Doorgaan naar artikel

Spruiten

‘Goed, maar wel met de zaag iets hoger’

“Het is vanwege het warme weer een weekje later geworden, normaal beginnen we rond 5 oktober”, vertelt Peter Vijverberg op Schouwen-Duiveland de eerst oogst van zijn spruiten. Hij zit nu in het ras Gustus van een goede kwaliteit. “Dat is dan buiten de C’s om. De spruiten zijn voor de droogte gepoot, toen heeft het gewas even stil gestaan, toen is er vroege trips in gekomen. Gustus – en ook Abacus wel – is daar gevoelig voor. Met een bestrijding hebben we het gewas weer wel schoon gekregen, en nadat de groei er weer inzat, was het probleem ook meteen achter de rug. Het bovenste stuk van het gewas is dan ook helemaal schoon.

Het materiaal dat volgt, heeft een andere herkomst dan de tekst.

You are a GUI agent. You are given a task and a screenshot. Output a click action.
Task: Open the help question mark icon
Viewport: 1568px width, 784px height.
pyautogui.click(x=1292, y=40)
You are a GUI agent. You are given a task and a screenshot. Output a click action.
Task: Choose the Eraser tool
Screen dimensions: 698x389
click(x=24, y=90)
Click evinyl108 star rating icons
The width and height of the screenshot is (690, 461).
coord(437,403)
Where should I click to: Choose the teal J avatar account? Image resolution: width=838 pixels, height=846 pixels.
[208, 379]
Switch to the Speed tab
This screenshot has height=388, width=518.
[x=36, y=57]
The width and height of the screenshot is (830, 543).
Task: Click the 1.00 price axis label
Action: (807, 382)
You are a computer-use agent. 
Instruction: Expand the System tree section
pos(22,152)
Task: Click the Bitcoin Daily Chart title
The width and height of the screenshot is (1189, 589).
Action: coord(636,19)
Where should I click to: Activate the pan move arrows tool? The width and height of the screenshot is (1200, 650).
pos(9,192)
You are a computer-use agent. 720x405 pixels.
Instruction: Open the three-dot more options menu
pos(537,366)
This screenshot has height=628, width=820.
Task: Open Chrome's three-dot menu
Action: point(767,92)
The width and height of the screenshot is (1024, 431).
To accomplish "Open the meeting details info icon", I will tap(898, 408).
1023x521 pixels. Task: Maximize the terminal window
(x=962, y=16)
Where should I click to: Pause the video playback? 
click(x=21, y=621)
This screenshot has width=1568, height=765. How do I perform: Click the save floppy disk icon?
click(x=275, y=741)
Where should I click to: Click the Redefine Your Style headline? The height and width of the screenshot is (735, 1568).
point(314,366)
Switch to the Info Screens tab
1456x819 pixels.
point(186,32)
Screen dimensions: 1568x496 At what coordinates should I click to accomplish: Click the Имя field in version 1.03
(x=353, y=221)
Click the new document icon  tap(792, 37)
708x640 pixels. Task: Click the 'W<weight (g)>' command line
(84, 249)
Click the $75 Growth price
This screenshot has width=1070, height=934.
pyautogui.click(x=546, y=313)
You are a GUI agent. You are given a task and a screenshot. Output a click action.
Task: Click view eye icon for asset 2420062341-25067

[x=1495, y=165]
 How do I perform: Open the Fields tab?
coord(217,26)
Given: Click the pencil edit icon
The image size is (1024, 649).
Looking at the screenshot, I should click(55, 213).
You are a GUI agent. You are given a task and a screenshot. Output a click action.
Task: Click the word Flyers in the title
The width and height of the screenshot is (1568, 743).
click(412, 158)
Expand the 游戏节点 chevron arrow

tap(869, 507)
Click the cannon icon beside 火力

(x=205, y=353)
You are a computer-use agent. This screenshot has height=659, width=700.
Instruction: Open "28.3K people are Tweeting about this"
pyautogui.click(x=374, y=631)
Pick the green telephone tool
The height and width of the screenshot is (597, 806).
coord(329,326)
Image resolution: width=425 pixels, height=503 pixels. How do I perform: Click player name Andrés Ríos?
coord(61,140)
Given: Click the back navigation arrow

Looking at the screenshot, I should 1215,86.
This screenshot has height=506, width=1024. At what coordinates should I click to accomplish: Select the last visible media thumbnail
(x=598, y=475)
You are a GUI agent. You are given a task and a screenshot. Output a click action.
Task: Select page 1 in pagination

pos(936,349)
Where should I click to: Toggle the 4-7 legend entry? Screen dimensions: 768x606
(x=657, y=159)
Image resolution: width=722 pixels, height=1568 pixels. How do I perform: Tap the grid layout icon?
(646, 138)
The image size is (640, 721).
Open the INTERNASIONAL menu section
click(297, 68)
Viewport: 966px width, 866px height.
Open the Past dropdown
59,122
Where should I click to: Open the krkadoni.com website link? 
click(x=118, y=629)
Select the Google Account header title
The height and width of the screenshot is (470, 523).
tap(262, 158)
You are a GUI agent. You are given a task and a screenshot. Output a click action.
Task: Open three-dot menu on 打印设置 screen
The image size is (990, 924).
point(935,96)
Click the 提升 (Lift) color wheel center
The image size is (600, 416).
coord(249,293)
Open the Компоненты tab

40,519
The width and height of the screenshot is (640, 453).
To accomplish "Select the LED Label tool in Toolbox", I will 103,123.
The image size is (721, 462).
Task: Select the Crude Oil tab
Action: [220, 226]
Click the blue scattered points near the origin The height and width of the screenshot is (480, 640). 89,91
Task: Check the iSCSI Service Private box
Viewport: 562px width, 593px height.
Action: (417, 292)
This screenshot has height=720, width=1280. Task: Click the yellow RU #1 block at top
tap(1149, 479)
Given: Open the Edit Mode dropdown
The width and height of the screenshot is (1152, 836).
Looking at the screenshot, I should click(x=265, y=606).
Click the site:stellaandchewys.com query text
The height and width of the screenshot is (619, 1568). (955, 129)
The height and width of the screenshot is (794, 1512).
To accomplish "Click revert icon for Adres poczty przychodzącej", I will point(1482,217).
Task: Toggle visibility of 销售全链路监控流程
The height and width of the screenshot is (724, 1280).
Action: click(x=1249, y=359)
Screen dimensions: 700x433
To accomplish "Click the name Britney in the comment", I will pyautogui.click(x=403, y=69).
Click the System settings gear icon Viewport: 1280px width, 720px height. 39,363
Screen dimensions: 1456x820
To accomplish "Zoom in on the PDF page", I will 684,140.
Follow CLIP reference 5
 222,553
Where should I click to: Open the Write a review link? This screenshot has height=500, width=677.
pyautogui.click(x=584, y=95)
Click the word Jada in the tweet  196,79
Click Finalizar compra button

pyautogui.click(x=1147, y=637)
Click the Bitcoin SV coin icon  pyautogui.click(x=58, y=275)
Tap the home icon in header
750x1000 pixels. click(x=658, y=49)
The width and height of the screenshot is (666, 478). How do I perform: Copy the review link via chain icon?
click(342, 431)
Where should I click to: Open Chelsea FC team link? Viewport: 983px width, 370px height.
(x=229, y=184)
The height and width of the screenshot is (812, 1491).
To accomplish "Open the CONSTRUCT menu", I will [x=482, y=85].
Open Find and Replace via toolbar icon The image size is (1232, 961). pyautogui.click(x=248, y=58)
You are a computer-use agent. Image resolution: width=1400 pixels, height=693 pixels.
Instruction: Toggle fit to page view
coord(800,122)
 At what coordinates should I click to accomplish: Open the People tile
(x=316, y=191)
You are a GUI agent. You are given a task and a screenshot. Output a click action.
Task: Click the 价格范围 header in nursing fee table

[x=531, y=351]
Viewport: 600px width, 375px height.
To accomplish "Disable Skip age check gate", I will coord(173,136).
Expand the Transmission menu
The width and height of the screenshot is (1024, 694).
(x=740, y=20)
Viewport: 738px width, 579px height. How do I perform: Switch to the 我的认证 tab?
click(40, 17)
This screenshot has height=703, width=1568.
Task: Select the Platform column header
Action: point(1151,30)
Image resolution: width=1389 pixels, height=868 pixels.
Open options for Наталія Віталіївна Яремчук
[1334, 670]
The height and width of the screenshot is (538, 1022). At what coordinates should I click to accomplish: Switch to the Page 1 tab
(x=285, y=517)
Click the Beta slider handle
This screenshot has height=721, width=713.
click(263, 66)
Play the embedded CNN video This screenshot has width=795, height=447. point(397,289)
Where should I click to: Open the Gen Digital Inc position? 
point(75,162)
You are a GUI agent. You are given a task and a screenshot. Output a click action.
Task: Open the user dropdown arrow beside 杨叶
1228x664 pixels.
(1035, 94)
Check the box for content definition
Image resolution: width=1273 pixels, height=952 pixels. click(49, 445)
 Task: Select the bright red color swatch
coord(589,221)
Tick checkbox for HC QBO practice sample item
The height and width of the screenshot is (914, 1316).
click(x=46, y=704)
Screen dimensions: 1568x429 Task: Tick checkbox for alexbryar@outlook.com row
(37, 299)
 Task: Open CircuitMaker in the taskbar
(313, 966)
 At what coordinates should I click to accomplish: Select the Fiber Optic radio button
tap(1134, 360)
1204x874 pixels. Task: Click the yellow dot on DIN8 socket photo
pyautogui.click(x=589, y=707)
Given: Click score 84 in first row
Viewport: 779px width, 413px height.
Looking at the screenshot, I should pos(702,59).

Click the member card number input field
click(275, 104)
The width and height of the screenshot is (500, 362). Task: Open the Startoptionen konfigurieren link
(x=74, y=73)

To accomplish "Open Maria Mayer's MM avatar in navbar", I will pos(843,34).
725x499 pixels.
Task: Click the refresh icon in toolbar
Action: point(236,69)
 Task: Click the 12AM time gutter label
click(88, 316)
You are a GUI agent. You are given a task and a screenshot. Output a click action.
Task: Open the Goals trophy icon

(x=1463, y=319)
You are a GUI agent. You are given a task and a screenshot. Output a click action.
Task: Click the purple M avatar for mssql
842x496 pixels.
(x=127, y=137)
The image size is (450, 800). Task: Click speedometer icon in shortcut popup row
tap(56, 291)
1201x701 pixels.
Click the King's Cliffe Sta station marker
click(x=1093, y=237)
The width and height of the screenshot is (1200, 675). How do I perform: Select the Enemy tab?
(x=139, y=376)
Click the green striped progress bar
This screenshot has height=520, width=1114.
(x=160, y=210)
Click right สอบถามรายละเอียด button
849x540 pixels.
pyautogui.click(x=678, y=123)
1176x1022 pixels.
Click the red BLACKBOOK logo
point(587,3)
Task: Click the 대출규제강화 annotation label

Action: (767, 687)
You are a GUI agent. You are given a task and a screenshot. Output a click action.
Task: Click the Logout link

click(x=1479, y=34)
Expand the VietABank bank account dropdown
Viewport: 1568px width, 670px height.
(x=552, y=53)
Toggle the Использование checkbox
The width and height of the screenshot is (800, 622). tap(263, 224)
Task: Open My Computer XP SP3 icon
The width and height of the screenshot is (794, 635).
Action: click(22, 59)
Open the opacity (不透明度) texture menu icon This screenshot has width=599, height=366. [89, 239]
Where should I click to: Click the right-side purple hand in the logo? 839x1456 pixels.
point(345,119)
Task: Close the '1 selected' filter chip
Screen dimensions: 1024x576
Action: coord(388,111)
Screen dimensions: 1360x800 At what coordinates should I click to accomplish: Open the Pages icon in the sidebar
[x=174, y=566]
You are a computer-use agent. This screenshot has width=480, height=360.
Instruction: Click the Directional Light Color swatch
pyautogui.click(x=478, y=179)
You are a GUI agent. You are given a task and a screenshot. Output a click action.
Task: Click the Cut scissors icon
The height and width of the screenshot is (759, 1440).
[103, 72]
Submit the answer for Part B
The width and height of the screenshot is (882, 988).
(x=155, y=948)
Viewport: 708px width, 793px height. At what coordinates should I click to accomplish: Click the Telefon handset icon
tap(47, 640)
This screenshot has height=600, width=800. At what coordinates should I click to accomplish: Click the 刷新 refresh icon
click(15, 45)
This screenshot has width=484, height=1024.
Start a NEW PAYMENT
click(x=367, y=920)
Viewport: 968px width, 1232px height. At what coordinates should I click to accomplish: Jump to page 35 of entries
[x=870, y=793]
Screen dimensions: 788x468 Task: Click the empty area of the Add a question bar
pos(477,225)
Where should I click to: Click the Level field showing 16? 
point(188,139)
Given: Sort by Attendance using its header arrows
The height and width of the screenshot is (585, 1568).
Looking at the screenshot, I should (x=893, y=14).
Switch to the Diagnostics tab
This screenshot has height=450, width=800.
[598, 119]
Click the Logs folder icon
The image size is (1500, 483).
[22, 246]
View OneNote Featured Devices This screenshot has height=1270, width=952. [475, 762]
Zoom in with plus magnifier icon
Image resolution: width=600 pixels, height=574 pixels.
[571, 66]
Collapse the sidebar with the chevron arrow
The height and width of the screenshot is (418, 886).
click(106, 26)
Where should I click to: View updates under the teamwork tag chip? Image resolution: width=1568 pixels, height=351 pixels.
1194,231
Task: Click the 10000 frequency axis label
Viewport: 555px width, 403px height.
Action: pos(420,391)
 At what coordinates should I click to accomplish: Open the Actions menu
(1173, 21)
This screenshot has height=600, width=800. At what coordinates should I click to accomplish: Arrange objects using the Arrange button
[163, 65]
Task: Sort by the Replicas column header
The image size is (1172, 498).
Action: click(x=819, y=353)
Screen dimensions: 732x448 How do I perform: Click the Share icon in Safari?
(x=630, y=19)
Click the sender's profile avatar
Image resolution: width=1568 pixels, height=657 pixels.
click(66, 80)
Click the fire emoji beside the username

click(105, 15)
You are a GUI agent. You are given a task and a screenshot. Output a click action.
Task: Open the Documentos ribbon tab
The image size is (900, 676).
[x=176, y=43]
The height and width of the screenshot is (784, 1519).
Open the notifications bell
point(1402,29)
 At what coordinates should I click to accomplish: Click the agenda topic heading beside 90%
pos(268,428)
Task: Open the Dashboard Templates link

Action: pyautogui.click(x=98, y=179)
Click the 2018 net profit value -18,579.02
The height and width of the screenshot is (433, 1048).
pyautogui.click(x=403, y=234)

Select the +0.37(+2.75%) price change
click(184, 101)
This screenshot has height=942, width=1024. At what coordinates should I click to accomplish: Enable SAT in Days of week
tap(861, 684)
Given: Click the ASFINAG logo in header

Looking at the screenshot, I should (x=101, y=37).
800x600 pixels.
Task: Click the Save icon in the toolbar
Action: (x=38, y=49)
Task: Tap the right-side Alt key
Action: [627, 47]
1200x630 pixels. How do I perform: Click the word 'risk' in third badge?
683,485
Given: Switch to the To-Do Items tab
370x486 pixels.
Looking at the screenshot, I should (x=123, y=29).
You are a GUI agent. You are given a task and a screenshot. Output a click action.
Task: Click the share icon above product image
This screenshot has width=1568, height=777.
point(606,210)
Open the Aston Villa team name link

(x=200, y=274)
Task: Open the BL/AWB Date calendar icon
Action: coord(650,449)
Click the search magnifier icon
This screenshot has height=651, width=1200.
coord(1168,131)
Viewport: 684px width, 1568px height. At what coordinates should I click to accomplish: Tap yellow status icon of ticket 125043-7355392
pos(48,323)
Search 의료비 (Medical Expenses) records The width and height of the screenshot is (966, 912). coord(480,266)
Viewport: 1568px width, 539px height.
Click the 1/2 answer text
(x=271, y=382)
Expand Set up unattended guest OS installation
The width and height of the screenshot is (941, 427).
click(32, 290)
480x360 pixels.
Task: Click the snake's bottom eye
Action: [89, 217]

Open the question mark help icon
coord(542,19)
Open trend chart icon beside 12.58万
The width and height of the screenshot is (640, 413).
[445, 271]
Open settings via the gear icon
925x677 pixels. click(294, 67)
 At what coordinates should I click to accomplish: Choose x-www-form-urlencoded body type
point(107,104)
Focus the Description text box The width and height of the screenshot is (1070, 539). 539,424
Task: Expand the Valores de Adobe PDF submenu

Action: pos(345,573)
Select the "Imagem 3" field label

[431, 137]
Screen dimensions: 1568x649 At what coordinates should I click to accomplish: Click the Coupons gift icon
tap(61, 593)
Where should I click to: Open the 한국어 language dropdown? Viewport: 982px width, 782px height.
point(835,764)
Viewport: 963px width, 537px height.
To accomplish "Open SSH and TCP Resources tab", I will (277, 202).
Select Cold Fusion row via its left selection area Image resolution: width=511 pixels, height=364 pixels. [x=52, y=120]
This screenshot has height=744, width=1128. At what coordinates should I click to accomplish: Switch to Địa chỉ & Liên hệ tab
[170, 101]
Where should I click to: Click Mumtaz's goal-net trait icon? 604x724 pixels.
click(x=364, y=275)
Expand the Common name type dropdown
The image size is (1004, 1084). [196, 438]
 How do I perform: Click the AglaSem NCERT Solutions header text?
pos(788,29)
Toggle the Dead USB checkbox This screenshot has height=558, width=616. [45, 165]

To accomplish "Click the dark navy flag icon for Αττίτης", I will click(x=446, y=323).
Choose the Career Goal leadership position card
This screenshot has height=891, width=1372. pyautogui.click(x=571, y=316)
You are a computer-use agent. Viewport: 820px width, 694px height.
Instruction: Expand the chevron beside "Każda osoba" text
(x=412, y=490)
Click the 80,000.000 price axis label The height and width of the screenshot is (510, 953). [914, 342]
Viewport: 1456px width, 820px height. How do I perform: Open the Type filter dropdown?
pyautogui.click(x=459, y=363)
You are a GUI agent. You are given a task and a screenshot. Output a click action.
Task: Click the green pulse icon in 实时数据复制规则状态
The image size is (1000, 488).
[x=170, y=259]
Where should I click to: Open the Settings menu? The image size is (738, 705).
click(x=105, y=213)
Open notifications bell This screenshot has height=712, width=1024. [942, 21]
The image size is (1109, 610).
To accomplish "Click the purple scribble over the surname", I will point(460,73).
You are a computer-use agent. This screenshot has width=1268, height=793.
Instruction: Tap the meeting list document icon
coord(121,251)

Ik heb de zaag op de plukker wat hoger afgesteld.”
De productie is gewoon goed. “Daar hangt wel 25 ton per hectare aan”, verwachtte Vijverberg op woensdag 12 oktober. Hij mikte er toen op in de eerste helft van week 42 in Gustus aan het werk te zijn. “Dan volgt een stukje met het ras Abacus, en daarna wordt het wisselen tussen Cyrus en Irene. Ik heb van beide 10 hectare getopt staan.”

Weinig ziekten en plagen
Na de eerste langduriger neerslag medio augustus, zijn alle percelen bijbemest met stikstof . “Sindsdien rijd ik af en toe rond om nog wat extra te geven als een gewas daarom vraagt. Ik wil deze week nog aan de gang in Albarus, die ruit me nu te veel naar mijn zin. Bladluis is geen probleem geweest, en dat geldt ook voor koolvlieg. Het zaad was gecoat, als je goed zoekt, vind je een enkel koolvliegje, maar dat mag geen naam hebben. De schimmeldruk valt ook erg mee. Ik heb het in een schema van drie weken goed bijgehouden, dat is goed gegaan.”

Water bijrijden
In zijn vorige bijdrage merkte Vijverberg nog heel opgeruimd op dat droge omstandigheden doorgaans geen probleem zijn. Op Schouwen-duiveland is zoet water een schaars goed. “Het laatste voorjaar dat het eigenlijk te droog was voor een vlotte teeltstart, was vijf jaar geleden.“ Toen nog niet wetend hoe ‘mooi’ het voorjaar zou worden. “Ja, dat was wat. Ik was een van de spruitentelers die er water moesten bijrijden, dat kwam uit het Zoommeer. Ik was op een gegeven moment helemaal klaar met die droogte, al hadden we er achteraf bezien eerder moeten beginnen. Maar hoe pak je dat aan, gezien de straffe wind die toen weken bleef staan? Beregenen met een haspel kun je dan vergeten. Ieder voorjaar laat ik drijfmest uitrijden met sleepslangen. Wat met mest kan, moet toch ook lukken met water? Mijn loonwerker was het daarmee eens. Dan legde ik de grond eerst vlak met de kopeg, daarna ging er 6 tot 7 millimeter water op, vervolgens gingen de planten erin. Zo maakten we steeds 3 tot 6 hectare nat, zo veel als we moesten planten. Al met al is dat nog goed uitgepakt. Dat kostte zo’n 600 euro per hectare, afhankelijk van de hoeveelheid water die uitgereden moest worden. Dat was nog redelijk betaalbaar, je moet immers wat als de natuur even niet wil.”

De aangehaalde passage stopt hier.